ある日突然、病気やけがにおそわれることは誰にでも起こり得ることで、決して他人事ではありません。病院に行くまでのあいだ、または救急車が到着するまでのあいだにすべきことが応急処置になります。ここでは、基本的な応急処置法について説明しましょう。何よりも慌てず落ち着いて行うことが大切です。
倒れる…といっても、さまざまな病気が原因となります。もし気をうしなって倒れても、普通なら横になって安静にしていれば数分で回復します。ですが、長時間意識のない状態の場合は、すぐに救急車を呼びましょう。倒れる前には必ず何らかの症状が出ます。
血の気が引いて顔色が青白かったり、目の焦点が合わずに冷や汗をかいていることに気づいたら、その場にうずくまらせるか、寝かせるようにしてください。
顔色が青白いときは、足を床から20~30センチほど高くして、反対に顔色が赤いときは、頭のほうを高くして寝かせるようにしましょう。
急な出血は誰しもビックリしますが、適切な応急処置をすることで、出血を最小限におさえることができます。
応急処置をする際には、なるべくゴム手袋などをつけてください。必要に応じて服を脱がして、傷口が汚れていたらすぐに流水で洗い流します。

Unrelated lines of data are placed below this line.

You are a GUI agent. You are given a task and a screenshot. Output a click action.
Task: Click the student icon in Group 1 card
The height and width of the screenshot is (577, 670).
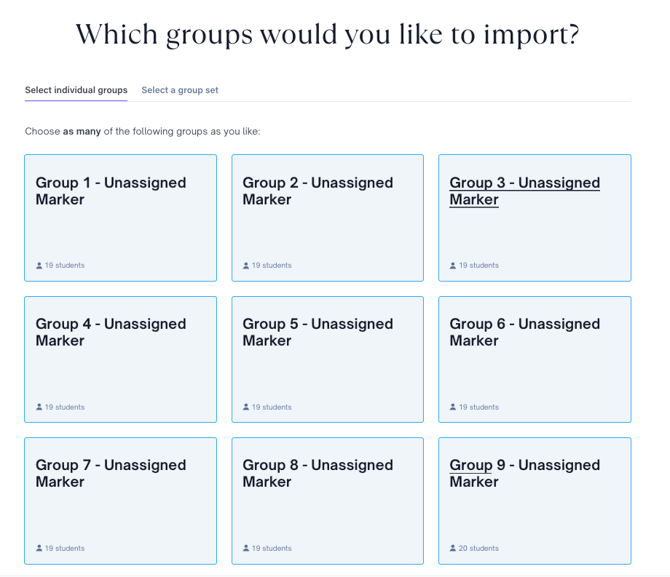(x=39, y=266)
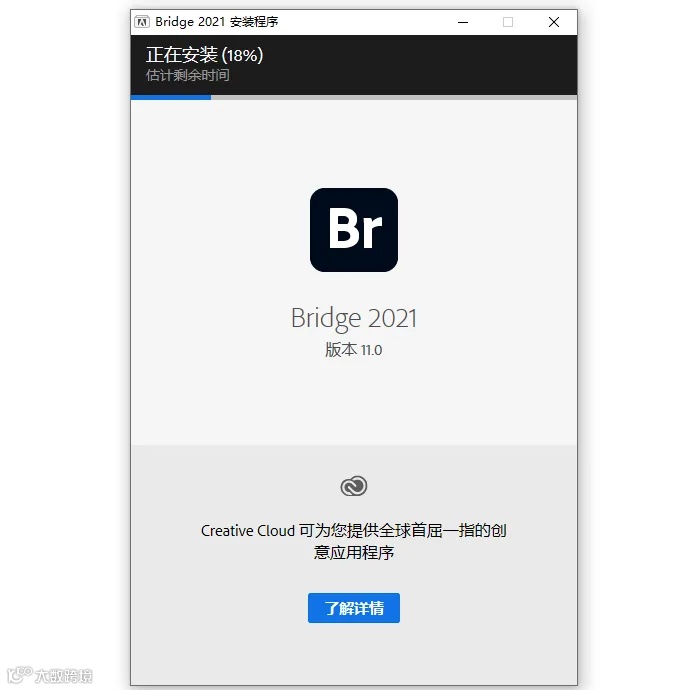
Task: Click the Creative Cloud logo icon
Action: click(354, 486)
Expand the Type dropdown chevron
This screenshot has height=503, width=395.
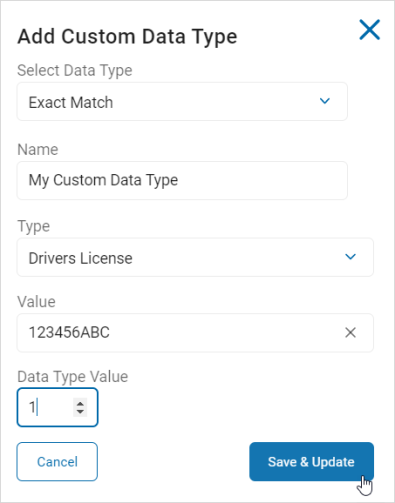click(x=350, y=257)
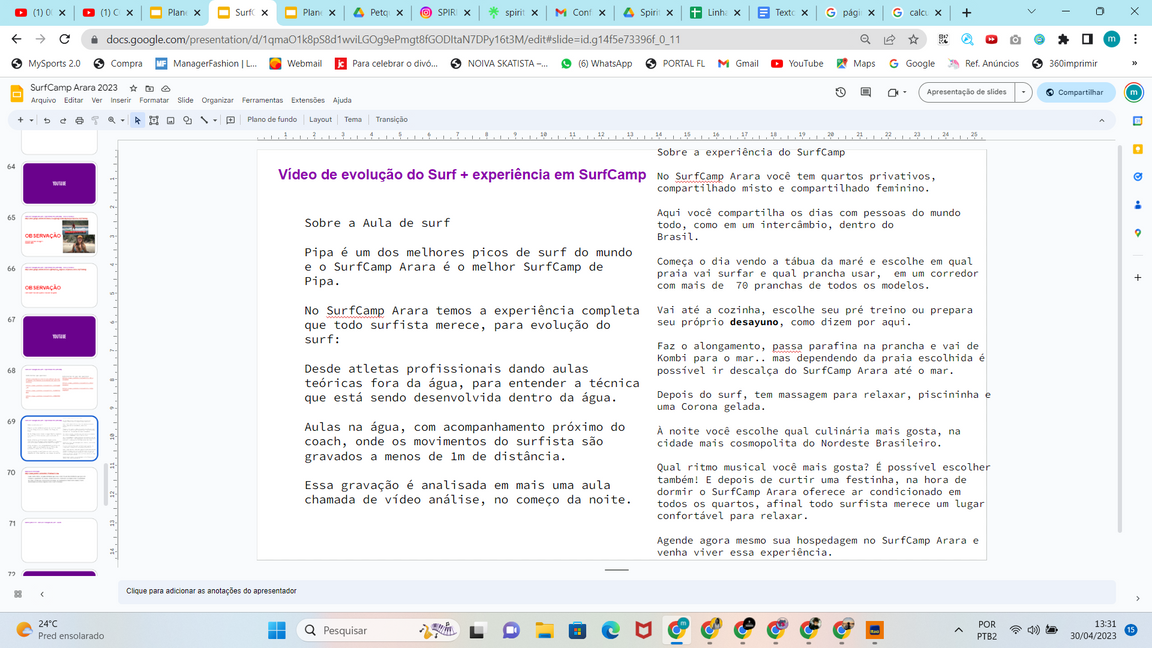This screenshot has height=648, width=1152.
Task: Switch to grid view of slides
Action: pyautogui.click(x=18, y=594)
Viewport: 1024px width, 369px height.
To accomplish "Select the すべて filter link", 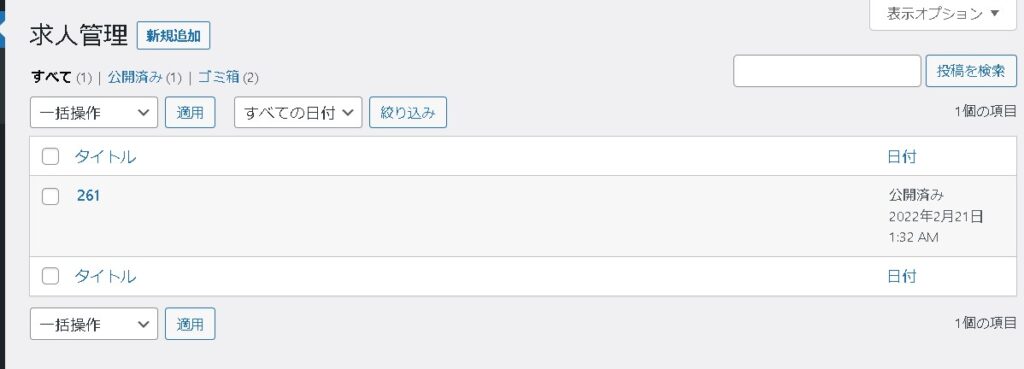I will coord(52,77).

次に出血部位を押え、きれいな布でおさえます。異物が入っている場合は、そのまわりから押えてください。多めの出血時には横に寝かせて、出血部位を心臓よりも高い位置にあげるようにしましょう。さらに、出血部位を包帯で巻きます。
やけどを負ってしまったときの応急処置法は、とにかくすぐに水または氷で冷やすことです。水道を出しっぱなしにして、必ず流水で痛みや熱さを感じなくなるまで、冷やしましょう。軽度のやけどであれば、あとは清潔なガーゼで水気を拭き、そのままにしておけば何日かで治ります。軟膏などは症状を悪化させる可能性があるため、塗ってはいけません。もし服の上からやけどしてしまった場合は、無理に脱がせずに、そのままの状態にして、水で冷やしましょう。さらに、やけどの範囲が広いときはホースを使って水をかけたり、濡れたシーツで覆うなどして、一刻も早く病院で治療を受けてください。
高齢者がおもちを喉に詰まらせたり、小さな子供がおもちゃの部品を飲み込んでしまったり…というケースが後を絶ちません。誤って何かモノを喉に詰まらせてしまったときは、咳ができる状態なら、吐き出すまで咳をし続けましょう。指を口の中に入れて咳をしてもいいです。もし咳ができない状態の場合は、片手での胸を支えて体を折り曲げさせ、もう片方の手で背中の肩甲骨あたりを素早く4~5回、強くたたいてください。また、乳幼児が何かモノを喉に詰まらせてしまったときは、片手でアゴを持って頭を下にして背中を強くたたくか、もしくは抱いた状態で、みぞおちのあたりを強く圧迫しましょう。
急に倒れるなどして意識をうしない、呼吸をしていなければすぐさま人工呼吸をする必要があります。
ただ待っているだけではなく、救急車が到着するまでのあいだもできることを試みましょう。人工呼吸の方法を紹介します。
もし、この人工呼吸で脈がふれない場合は、心臓マッサージをしなければなりません。
重い症状の場合は、直ちに救急車を呼びましょう。突然のことに驚き、慌ててしまい要請時に何をしゃべっているのかよくわからない人がいます。ここは、まず第一に落ち着くことが肝心です。来てほしい場所と病人・けが人の状況を正確に伝えましょう。